_ENUNCIADO DA TAREFA_
Reescreva somente as linhas que vão da que contém "You are a computer-use agent." até o fim dos registros, trocando "dropdown" por "menu suspenso" e mantendo todo o resto igual. Deixe as imagens de fora da resposta.

_Linhas sobre onde os alvos aparecem_
•••

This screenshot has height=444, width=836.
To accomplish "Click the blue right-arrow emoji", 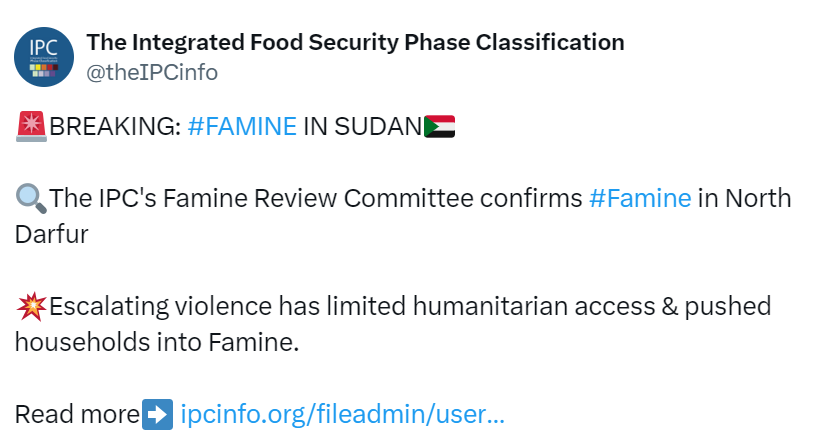I will click(158, 414).
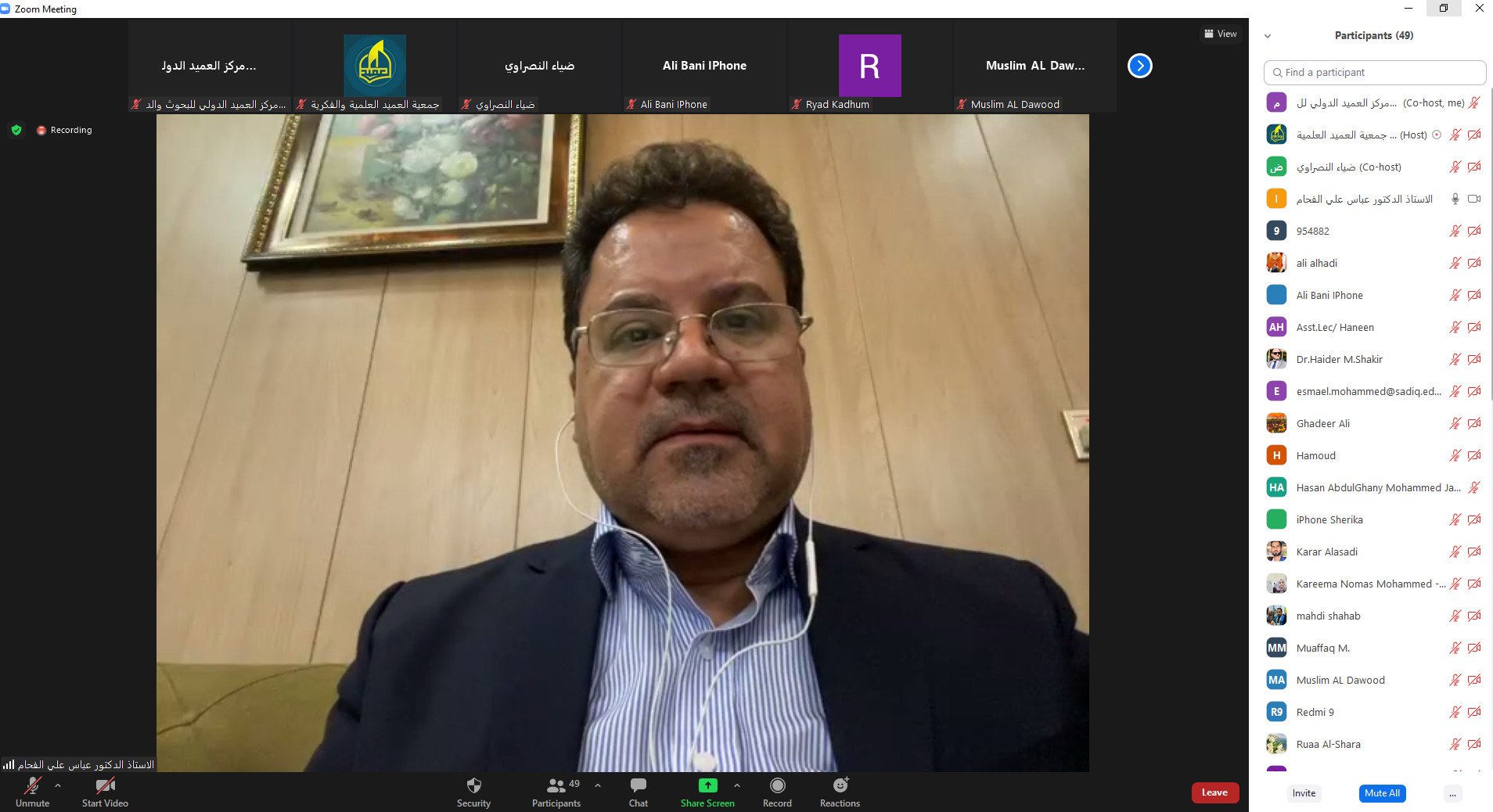
Task: Open the Chat panel icon
Action: (638, 786)
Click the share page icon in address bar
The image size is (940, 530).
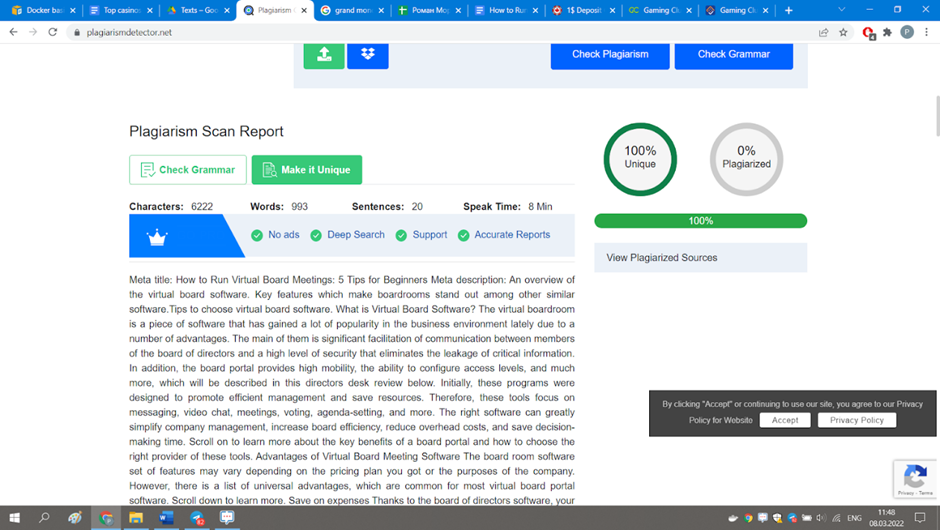[x=823, y=32]
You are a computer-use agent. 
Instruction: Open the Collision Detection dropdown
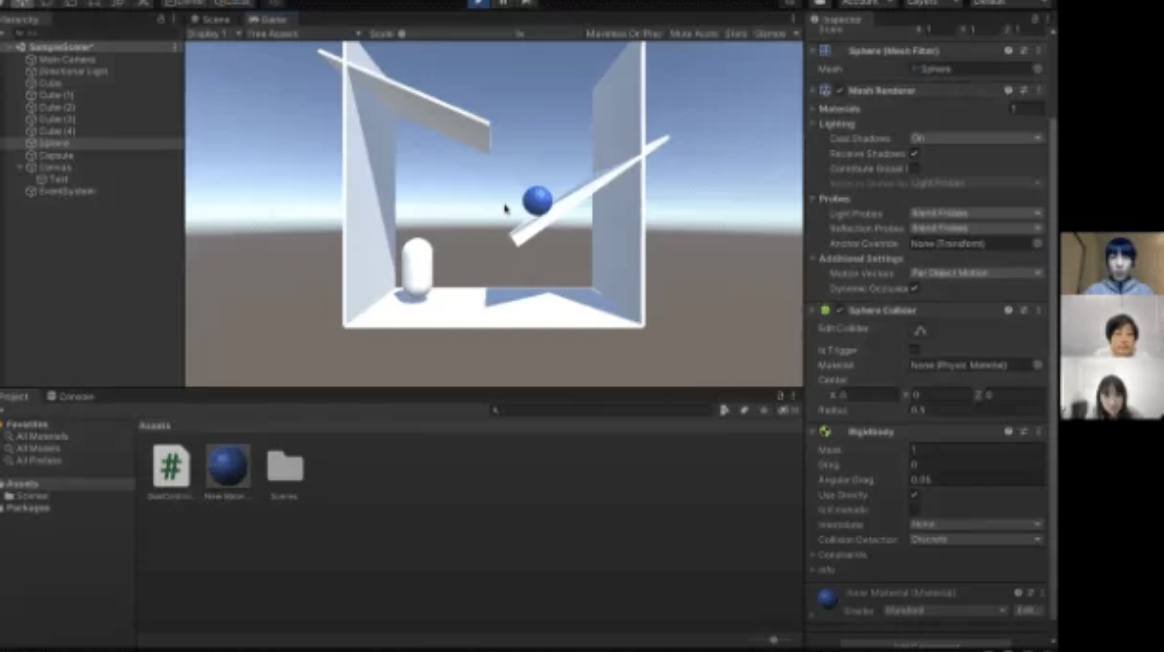[x=975, y=539]
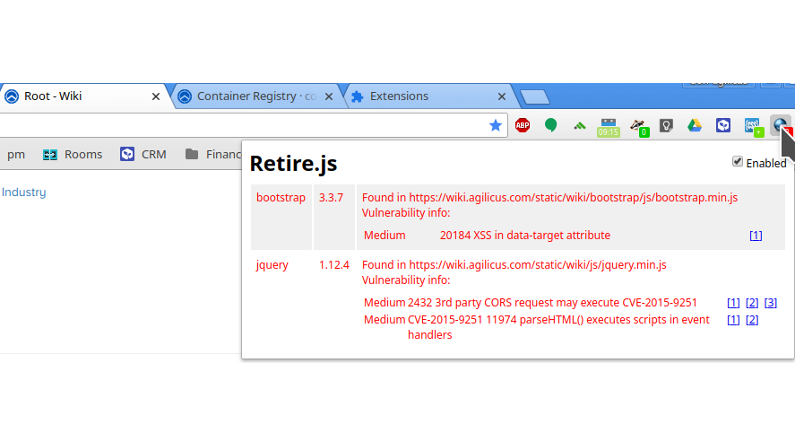Image resolution: width=795 pixels, height=447 pixels.
Task: Click the blue cube extension icon
Action: (x=723, y=125)
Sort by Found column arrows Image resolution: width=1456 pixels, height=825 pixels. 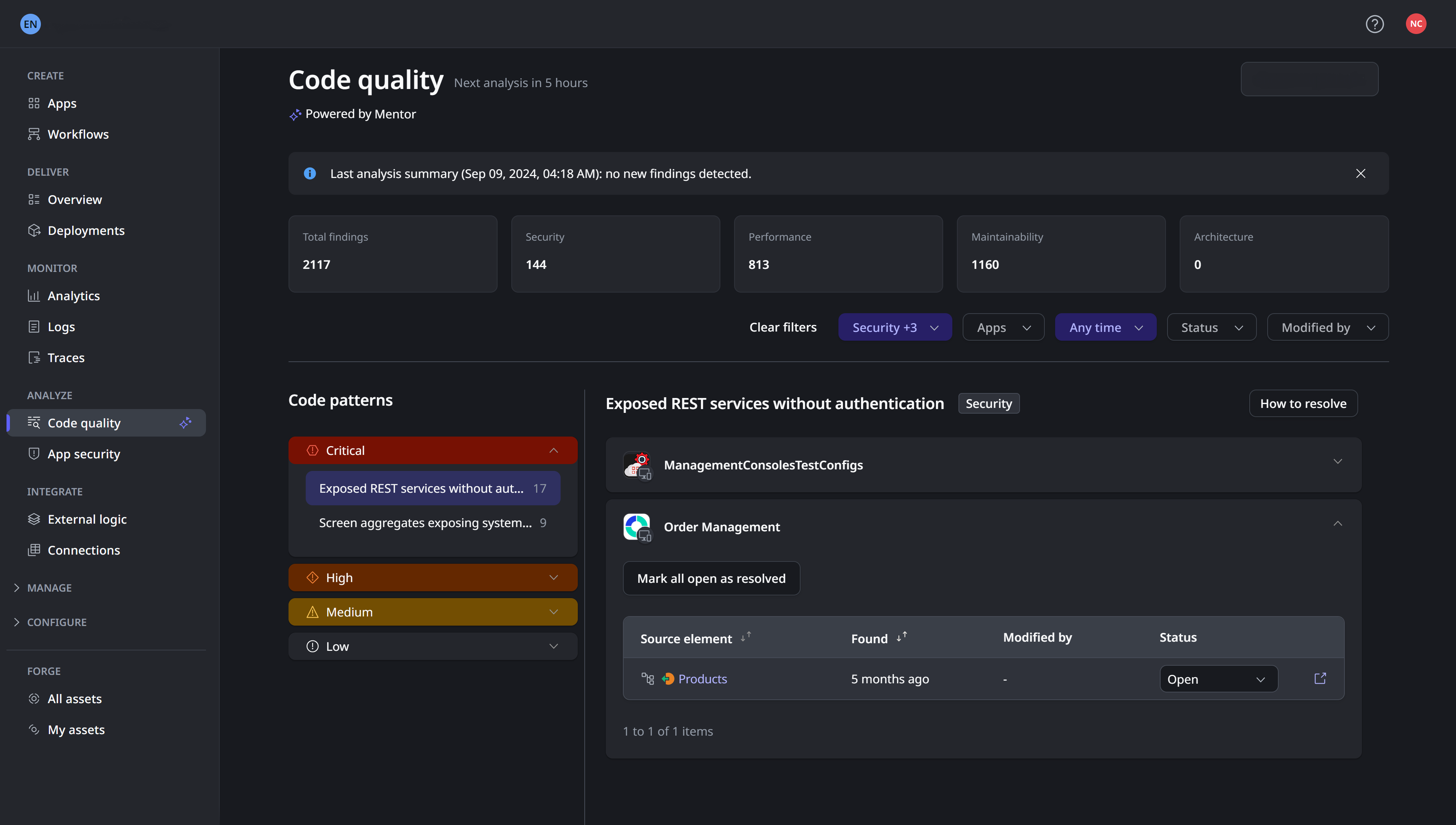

•••

_RESPOSTA DA TAREFA_
You are a computer-use agent. 
Instruction: Open the Collision Detection menu suspenso
[x=975, y=539]
Image resolution: width=795 pixels, height=447 pixels.
Task: Click the blue cube extension icon
Action: (x=723, y=125)
Sort by Found column arrows Image resolution: width=1456 pixels, height=825 pixels. 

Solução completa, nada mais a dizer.